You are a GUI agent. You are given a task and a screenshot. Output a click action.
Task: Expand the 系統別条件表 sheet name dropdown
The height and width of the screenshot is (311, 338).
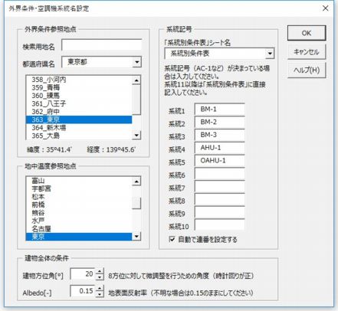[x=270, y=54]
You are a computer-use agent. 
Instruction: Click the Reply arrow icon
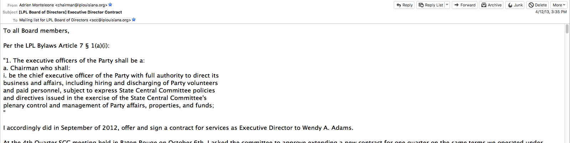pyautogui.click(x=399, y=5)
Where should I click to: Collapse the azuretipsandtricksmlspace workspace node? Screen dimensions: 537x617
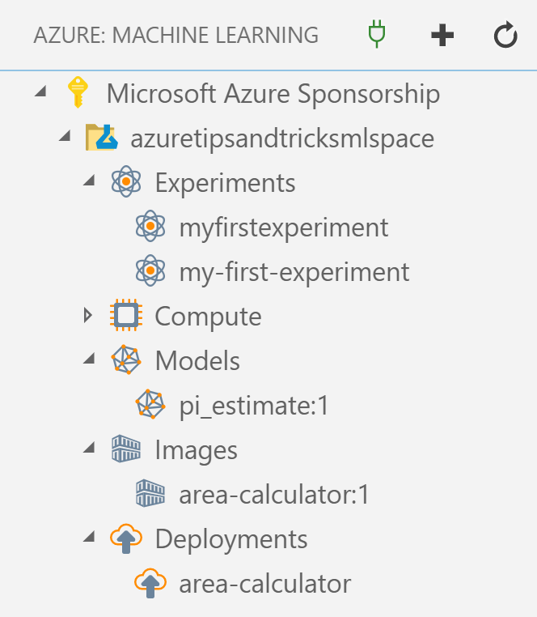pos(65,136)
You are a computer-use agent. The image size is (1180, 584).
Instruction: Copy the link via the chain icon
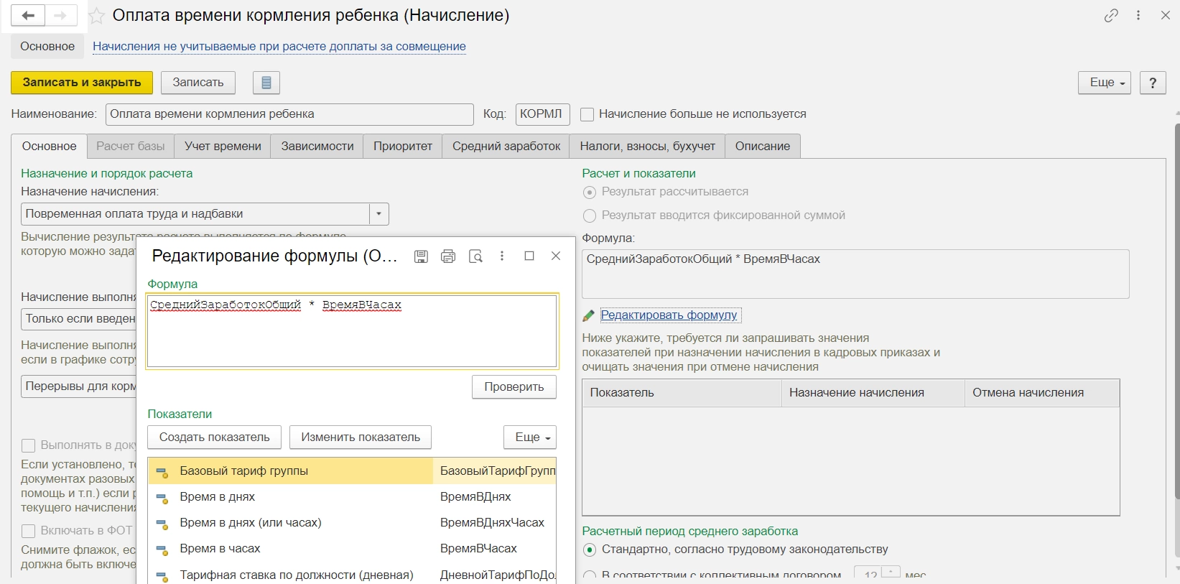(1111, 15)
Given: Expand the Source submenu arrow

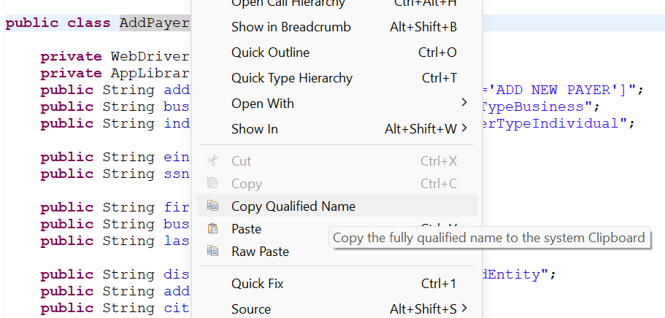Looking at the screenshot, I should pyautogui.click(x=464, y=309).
※ ※ ※
WHAT IS REQUIRED ▸
The lines to be extracted begin at the line containing "You are a computer-use agent. The" and continue through the final line of the material above, both ends included. Reproduce them exactly, without the pictures.

EXERCISE SOLUTION ▸
You are a computer-use agent. The image size is (1180, 584).
Instruction: Copy the link via the chain icon
(1111, 15)
Given: Expand the Source submenu arrow

Looking at the screenshot, I should pyautogui.click(x=464, y=309).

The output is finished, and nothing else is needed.